◆ Exercise brief: Update the stretch of data from the start through the line containing "click(121, 21)", replacing "Rotate" with "Scale" and keeping everything else the same. Leave the pictures out of your answer.

__________

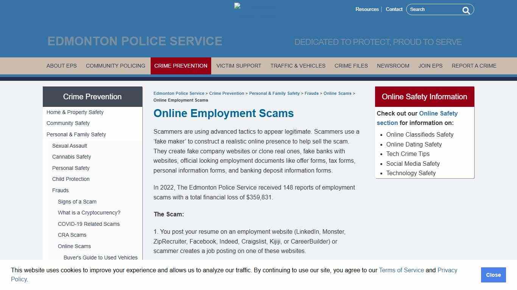517x290 pixels.
Task: Open Crime Files from the navigation bar
Action: coord(351,66)
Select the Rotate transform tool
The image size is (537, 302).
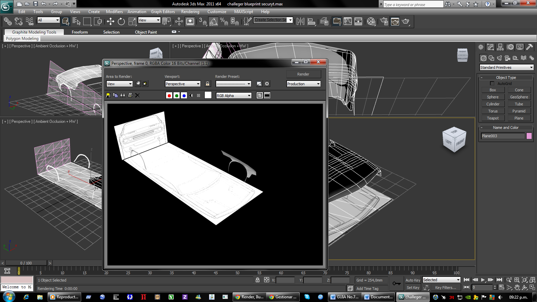click(121, 21)
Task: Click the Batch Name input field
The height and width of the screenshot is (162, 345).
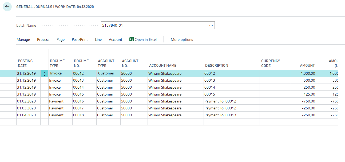Action: [154, 25]
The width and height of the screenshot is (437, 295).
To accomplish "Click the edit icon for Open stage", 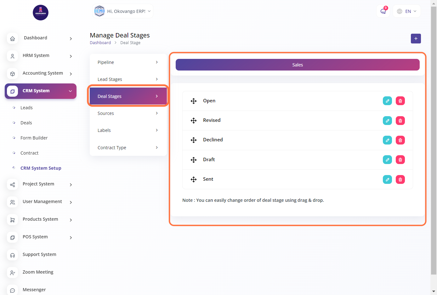I will pos(387,101).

__________

◆ Solution for this exercise:
517x290 pixels.
Task: Open Crime Files from the navigation bar
Action: coord(351,66)
Select the Scale transform tool
The image size is (537, 302).
click(121, 21)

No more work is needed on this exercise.